You may refer the code here: https://www.machinelearningplus.com/nlp/topic-modeling-gensim-python/

In [4]:
from sklearn.feature_extraction.text import TfidfVectorizer
from sklearn.decomposition import LatentDirichletAllocation
from gensim.models.coherencemodel import CoherenceModel
from gensim.corpora import Dictionary
from gensim.models.ldamodel import LdaModel
from gensim.models import TfidfModel
from gensim.matutils import Sparse2Corpus

movie_reviews = [
    "This movie is absolutely fantastic! The acting is superb and the storyline is captivating.",
    "I couldn't stand this film. The plot was weak, and the acting was terrible.",
    "The movie was okay.
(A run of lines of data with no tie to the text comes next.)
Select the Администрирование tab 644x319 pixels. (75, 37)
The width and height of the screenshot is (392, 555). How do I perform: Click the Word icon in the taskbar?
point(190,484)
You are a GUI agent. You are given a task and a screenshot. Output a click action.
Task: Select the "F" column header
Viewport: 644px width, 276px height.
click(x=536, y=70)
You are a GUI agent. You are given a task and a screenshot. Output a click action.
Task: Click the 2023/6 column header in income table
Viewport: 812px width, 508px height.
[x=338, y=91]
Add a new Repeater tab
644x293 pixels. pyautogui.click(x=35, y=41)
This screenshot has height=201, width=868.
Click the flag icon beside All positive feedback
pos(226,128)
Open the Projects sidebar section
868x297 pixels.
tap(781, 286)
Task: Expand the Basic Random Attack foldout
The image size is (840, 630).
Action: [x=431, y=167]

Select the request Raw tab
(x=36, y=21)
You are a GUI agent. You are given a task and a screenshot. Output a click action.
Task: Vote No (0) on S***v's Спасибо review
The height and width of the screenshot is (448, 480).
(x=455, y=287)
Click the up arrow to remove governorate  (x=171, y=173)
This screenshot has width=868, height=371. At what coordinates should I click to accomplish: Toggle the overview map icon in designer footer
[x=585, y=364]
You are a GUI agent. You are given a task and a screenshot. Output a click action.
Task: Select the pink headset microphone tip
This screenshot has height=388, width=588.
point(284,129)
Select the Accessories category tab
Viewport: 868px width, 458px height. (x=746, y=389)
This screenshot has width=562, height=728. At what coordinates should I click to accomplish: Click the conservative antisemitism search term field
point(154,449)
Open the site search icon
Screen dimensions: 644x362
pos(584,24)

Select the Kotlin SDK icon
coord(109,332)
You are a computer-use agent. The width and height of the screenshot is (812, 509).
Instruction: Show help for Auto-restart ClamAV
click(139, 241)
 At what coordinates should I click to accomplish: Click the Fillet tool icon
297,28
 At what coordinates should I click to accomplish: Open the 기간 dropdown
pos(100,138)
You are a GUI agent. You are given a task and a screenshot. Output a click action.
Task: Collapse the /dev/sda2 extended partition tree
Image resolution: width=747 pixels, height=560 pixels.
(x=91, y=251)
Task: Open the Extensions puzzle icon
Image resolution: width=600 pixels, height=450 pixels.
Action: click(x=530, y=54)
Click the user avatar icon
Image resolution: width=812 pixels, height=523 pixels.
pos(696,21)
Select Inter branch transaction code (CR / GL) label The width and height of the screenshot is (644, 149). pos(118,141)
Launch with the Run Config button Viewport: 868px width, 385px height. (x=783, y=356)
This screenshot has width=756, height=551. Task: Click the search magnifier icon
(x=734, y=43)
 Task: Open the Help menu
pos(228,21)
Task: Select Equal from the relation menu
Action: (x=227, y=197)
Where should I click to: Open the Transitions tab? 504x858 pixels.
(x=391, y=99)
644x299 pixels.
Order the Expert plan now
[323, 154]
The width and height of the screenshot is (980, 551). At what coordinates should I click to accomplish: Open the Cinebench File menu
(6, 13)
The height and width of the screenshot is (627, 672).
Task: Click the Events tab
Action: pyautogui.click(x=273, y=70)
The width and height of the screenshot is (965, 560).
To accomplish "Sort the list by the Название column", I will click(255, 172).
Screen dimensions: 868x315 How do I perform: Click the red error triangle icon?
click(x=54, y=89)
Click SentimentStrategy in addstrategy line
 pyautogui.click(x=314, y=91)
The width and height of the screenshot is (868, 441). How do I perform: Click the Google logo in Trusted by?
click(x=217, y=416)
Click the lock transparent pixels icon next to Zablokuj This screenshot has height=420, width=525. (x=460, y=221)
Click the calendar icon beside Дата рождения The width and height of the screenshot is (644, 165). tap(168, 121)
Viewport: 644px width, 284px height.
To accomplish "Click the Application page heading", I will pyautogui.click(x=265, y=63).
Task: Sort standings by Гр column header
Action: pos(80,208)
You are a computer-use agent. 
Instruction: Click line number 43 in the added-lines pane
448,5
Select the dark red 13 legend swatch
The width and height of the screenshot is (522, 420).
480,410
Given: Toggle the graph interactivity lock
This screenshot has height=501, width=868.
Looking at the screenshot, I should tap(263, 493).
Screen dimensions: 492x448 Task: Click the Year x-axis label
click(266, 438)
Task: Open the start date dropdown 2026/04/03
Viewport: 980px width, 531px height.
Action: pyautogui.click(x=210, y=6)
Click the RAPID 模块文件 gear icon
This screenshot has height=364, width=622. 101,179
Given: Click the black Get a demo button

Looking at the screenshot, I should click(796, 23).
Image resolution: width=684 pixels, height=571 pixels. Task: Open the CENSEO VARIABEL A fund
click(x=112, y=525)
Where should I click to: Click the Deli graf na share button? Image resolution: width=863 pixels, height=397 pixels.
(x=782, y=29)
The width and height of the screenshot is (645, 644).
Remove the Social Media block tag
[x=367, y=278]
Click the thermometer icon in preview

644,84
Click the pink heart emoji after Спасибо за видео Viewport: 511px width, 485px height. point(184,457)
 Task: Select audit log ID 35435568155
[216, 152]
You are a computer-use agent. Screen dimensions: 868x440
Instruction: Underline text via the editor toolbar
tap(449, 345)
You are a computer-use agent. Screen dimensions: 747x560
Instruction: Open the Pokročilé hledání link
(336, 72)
It had some good moments but overall, it was disappointing."
]

vectorizer = TfidfVectorizer()
X = vectorizer.fit_transform(movie_reviews)


corpus = Sparse2Corpus(X.T)


coherence_scores = []
for k in range(2, 11): # You can adjust the range for K
   lda_model = LatentDirichletAllocation(n_components=k, random_state=42)
   lda_model.fit(X)
   id2word = {v: k for k, v in vectorizer.vocabulary_.items()}
   lda_gensim = LdaModel(
       corpus,
       num_topics=k,
       id2word=id2word,
       passes=15,
       iterations=100,
       random_state=42
   )
   coherence_model_lda = CoherenceModel(model=lda_gensim, corpus=corpus, coherence='u_mass')
   coherence_lda = coherence_model_lda.get_coherence()
   coherence_scores.append(coherence_lda)

optimal_k = 2 + coherence_scores.index(max(coherence_scores))

lda_model = LatentDirichletAllocation(n_components=optimal_k, random_state=42)
lda_model.fit(X)


feature_names = vectorizer.get_feature_names_out()
topics = []
for topic_idx, topic in enumerate(lda_model.components_):
   top_features_ind = topic.argsort()[:-10 - 1:-1] # Top 10 features for each topic
   topic_words = [feature_names[i] for i in top_features_ind]
   topics.append(topic_words)

for idx, topic in enumerate(topics):
    print(f"Topic {idx+1}: {topic}")

Topic 1: ['is', 'the', 'captivating', 'storyline', 'absolutely', 'fantastic', 'superb', 'this', 'acting', 'and']
Topic 2: ['was', 'it', 'the', 'terrible', 'stand', 'film', 'weak', 'plot', 'couldn', 'some']


## Question 2 (10 Points)

**Generate K topics by using LSA, the number of topics K should be decided by the coherence score, then summarize what are the topics.**

You may refer the code here: https://www.datacamp.com/community/tutorials/discovering-hidden-topics-python

In [5]:
from sklearn.feature_extraction.text import TfidfVectorizer
from sklearn.decomposition import TruncatedSVD
from gensim.models.coherencemodel import CoherenceModel
from gensim.corpora import Dictionary
from gensim.models import LsiModel
from gensim.matutils import Sparse2Corpus

movie_reviews = [
    "This movie is absolutely fantastic! The acting is superb and the storyline is captivating.",
    "I couldn't stand this film. The plot was weak, and the acting was terrible.",
    "The movie was okay. It had some good moments but overall, it was disappointing."
]


vectorizer = TfidfVectorizer()
X = vectorizer.fit_transform(movie_reviews)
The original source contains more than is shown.